A presidential spokesman said "unidentified armed criminals" had tried to steal bodies from the grave.

The site in the northern province of Jawzjan reportedly contains remains of prisoners killed by anti-Taleban forces in 2001 and 1997.

A Nato spokesman said they were yet to receive the request.

'Stealing bodies'

"There have been attempts to remove remains from the Dasht-i-Laili site and we are asking Nato for help," Mr Hamidzada told the BBC's Pashto service.

Nader Nadery, a spokesman for Afghanistan's Independent Human Rights Commission, confirmed that unknown armed men were digging the graves and stealing bodies.

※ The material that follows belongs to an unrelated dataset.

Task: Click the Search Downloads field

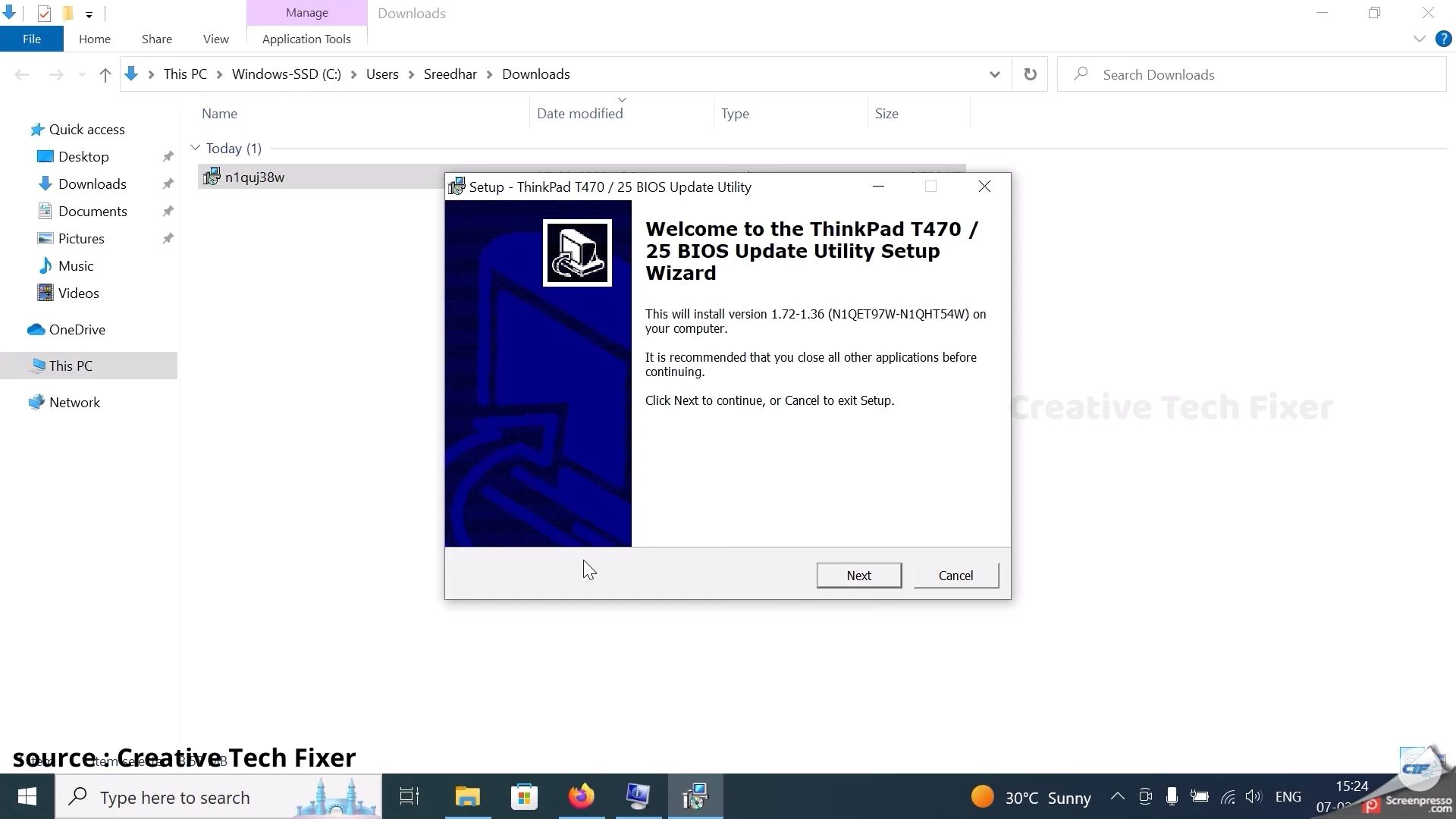Action: 1251,74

Mr Nadery said it was an attempt to destroy the "physical evidence of war crimes".

Meanwhile, Nato spokesman Captain Mark Windsor told the BBC that the force had not yet received any such request.

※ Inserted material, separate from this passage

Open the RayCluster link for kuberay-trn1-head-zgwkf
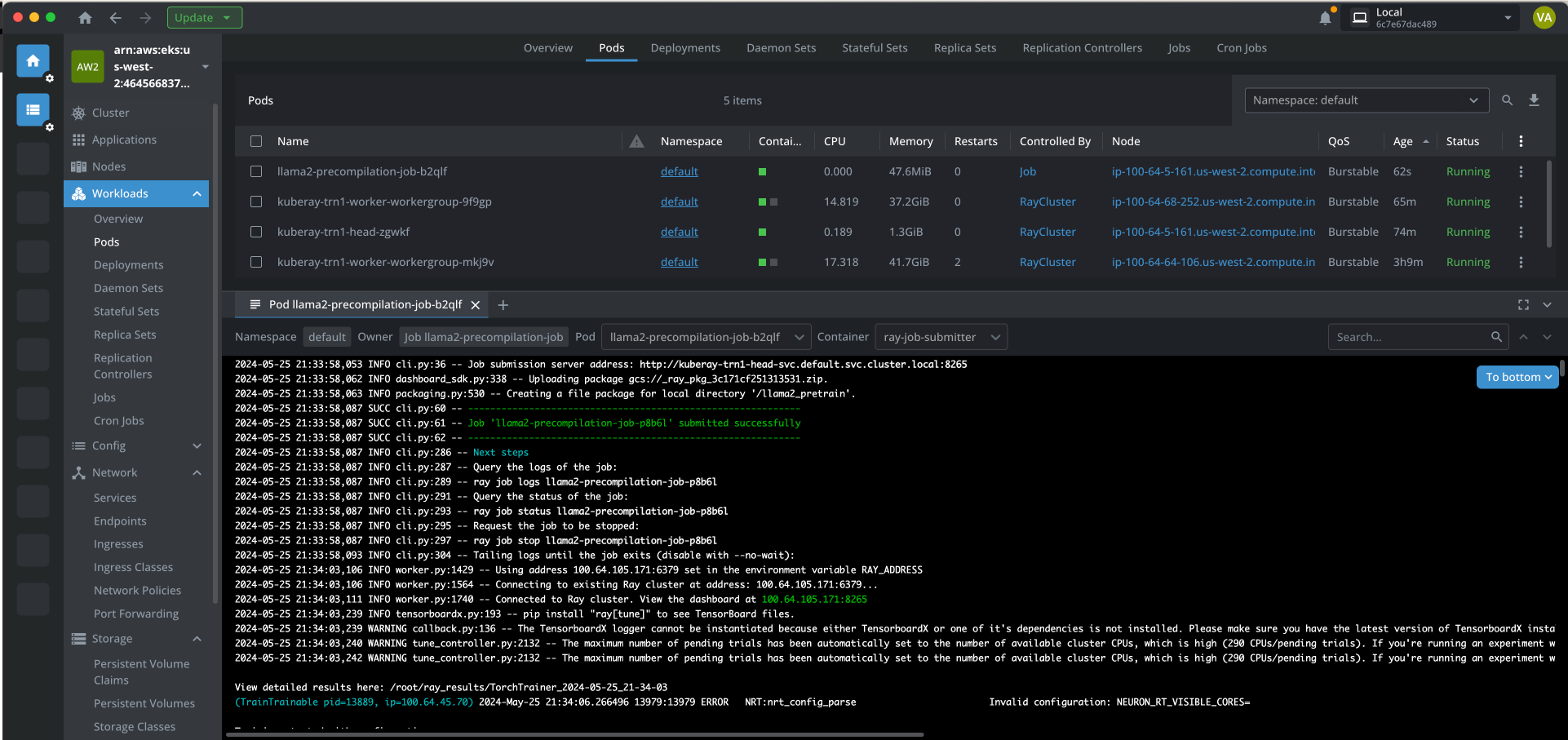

According to reports, hundreds of Taleban prisoners died in northern Afghanistan in November 2001 after surrendering to US-backed forces.

Human rights groups said the prisoners were being held by forces loyal to the ethnic Uzbek warlord General Abdul Rashid Dostum, of the anti-Taleban Northern Alliance.

Reports said the prisoners had died of suffocation in overcrowded container trucks as they were taken from their former stronghold of Kunduz to a prison in Sheberghan town, west of Mazar-e Sharif.

The 1997 killings were revealed by General Dostum who blamed them on a rival northern commander General Abdul Malik.

General Malik denied the charge.

Human rights workers say more than 20 mass graves have so far been unearthed around Afghanistan, covering all periods of the country's conflict.